12
votes

Consider the example:

>>> from sys import maxint
>>> type(maxint)
<type 'int'>
>>> print maxint
9223372036854775807
>>> type(maxint+2)
<type 'long'>
>>> print maxint+2
9223372036854775809
>>> type((maxint+2)+maxint)
<type 'long'>
>>> print ((maxint+2)+maxint)
18446744073709551616

Python will autopromote from an int, which in this case is a 64 bit integer value (OS X, python 2.6.1) to a python long integer which is of arbitrary precision. Even though the types are not the same, they are similar and Python allows the usual numeric operators to be used. Usually this is helpful, for example to be able to use code that expects 64-bit values on a 32-bit machine.

However, the arbitrary precision operations are vastly slower than the native int operations. For example:

>>> print maxint**maxint # execution so long it is essentially a crash

Is there a way to defeat or disallow the auto-promotion of a Python int to a Python long?

6
maxint**maxint is a number with >>750 decimals, i hope you're not really suprised it takes a while. Also what is supposed to happen when a number does not fit into 32 bit? - Jochen Ritzel
You're saying basic mathematically operations is making your application run hours longer it otherwise would? That sounds like your error, not python's - Falmarri
Also, what should happen instead of autopromotion? Segfault? Sounds like you should keep your numbers below sys.maxint... - Falmarri
Raising OverflowError is perfectly reasonable alternative behavior to converting to a long, though there's no mechanism in the language to do this (eg. there's probably no sane to do it for just your code and not libraries, which means it'd break things). - Glenn Maynard
@Glenn Maynard: That is really the answer I was looking for. Is there a 'pythonic' way that me as a newby could not see or Google that change the default behavior of an int. Numpy is probably closest, but lots of code to change to get there. - dawg

6 Answers

5
votes

So you want to throw out the One True Way and go retro on overflows. Silly you.

There is no good upside to the C / C++ / C# / Java style of overflow. It does not reliably raise an error condition. For C and C99 it is "undefined behavior" in ANSI and POSIX (C++ mandates modulo return) and it is a known security risk. Why do you want this?

The Python method of seamlessly overflowing to a long is the better way. I believe this is the same behavior being adapted by Perl 6.
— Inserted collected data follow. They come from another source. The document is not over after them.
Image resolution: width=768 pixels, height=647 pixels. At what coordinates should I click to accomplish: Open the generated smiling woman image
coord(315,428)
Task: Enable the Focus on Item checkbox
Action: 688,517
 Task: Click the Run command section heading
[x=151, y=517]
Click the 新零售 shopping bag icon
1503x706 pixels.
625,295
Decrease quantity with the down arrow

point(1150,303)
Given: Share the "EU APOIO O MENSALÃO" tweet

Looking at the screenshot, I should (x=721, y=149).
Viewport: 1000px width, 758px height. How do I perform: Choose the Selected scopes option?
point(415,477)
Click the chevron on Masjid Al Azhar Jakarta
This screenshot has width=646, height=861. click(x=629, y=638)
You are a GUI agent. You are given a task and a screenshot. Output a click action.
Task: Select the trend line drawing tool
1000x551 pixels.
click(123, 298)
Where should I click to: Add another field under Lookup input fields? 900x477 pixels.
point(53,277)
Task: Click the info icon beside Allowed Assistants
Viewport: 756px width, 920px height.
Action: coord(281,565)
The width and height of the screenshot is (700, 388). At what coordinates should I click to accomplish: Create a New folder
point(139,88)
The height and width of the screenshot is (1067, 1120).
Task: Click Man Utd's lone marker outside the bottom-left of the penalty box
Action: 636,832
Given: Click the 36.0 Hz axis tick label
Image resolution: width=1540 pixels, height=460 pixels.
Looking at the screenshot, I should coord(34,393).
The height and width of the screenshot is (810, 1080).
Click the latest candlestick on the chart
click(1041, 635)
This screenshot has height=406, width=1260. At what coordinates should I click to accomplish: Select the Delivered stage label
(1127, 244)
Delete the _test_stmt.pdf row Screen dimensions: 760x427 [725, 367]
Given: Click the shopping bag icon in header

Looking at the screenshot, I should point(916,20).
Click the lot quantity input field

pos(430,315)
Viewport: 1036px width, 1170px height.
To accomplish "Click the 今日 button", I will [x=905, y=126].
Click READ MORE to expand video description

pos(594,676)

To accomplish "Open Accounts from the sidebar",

You can use the Decimal module to get more finite overflows:

>>> from decimal import *
>>> from sys import maxint
>>> getcontext()
Context(prec=28, rounding=ROUND_HALF_EVEN, Emin=-999999999, Emax=999999999, capitals=1,
flags=[], traps=[DivisionByZero, Overflow, InvalidOperation])

>>> d=Decimal(maxint)
>>> d
Decimal('9223372036854775807')
>>> e=Decimal(maxint)
>>> f=d**e
Traceback (most recent call last):
  File "<stdin>", line 1, in <module>
  File "/System/Library/Frameworks/Python.framework/Versions/2.6/lib/python2.6/decimal.py", line 2225, in __pow__
    ans = ans._fix(context)
  File "/System/Library/Frameworks/Python.framework/Versions/2.6/lib/python2.6/decimal.py", line 1589, in _fix
    return context._raise_error(Overflow, 'above Emax', self._sign)
  File "/System/Library/Frameworks/Python.framework/Versions/2.6/lib/python2.6/decimal.py", line 3680, in _raise_error
    raise error(explanation)
decimal.Overflow: above Emax

You can set your precision and boundary conditions with Decimal classes and the overflow is nearly immediate. You can set what you trap for. You can set your max and min. Really -- How does it get better than this? (I don't know about relative speed to be honest, but I suspect it is faster than numby but slower than native ints obviously...)

For your specific issue of image processing, this sounds like a natural application to consider some form of saturation arithmetic. You also might consider, if you are having overflows on 32 arithmetic, check operands along the way on obvious cases: pow, **, *. You might consider overloaded operators and check for the conditions you don't want.

If Decimal, saturation, or overloaded operators don't work -- you can write an extension. Heaven help you if you want to throw out the Python way of overflow to go retro...

5
votes

If you want arithmetic overflows to overflow within e.g. 32 bits, you could use e.g. numpy.uint32.

That gives you a warning when an overflow occurs.

>>> import numpy
>>> numpy.uint32(2**32-3) + numpy.uint32(5)
Warning: overflow encountered in ulong_scalars
2

I tested its speed though:

>\python26\python.exe -m timeit "2**16 + 2**2"
1000000 loops, best of 3: 0.118 usec per loop

>\python26\python.exe -m timeit "2**67 + 2**65"
1000000 loops, best of 3: 0.234 usec per loop

>\python26\python.exe -m timeit -s "import numpy; numpy.seterr('ignore')" "numpy.uint32(2)**numpy.uint32(67) + numpy.uint32(2)**numpy.uint32(65)"
10000 loops, best of 3: 34.7 usec per loop

It's not looking good for speed.

2
votes

You can force your values to return to normal ints if you include an num = int(num) occasionally in your algorithm. If the value is long but fits in a native int, it will demote down to int. If the value doesn't fit in a native int, it will remain a long.

1
votes

Int vs long is an historical legacy - in python 3, every int is a "long". If your script speed is limited by int computation, it is likely that you are doing it wrong.

To give you a proper answer, we need more information on what are you trying to do.

1
votes

Well, if you don't care about accuracy you could all of your math ops modulo maxint.

1
votes

I don't know if it would be faster, neccesarily, but you could use numpy arrays of one element instead of ints.

If the specific calculation you are concerned about is integer exponentiation, then there are some inferences we can draw:

def smart_pow(mantissa, exponent, limit=int(math.ceil(math.log(sys.maxint)/math.log(2)))):
    if mantissa in (0, 1):
        return mantissa
    if exponent > limit:
        if mantissa == -1: 
            return -1 if exponent&1 else 1
        if mantissa > 1:
            return sys.maxint
        else: 
            return (-1-sys.maxint) if exponent&1 else sys.maxint
    else: # this *might* overflow, but at least it won't take long
        return mantissa ** exponent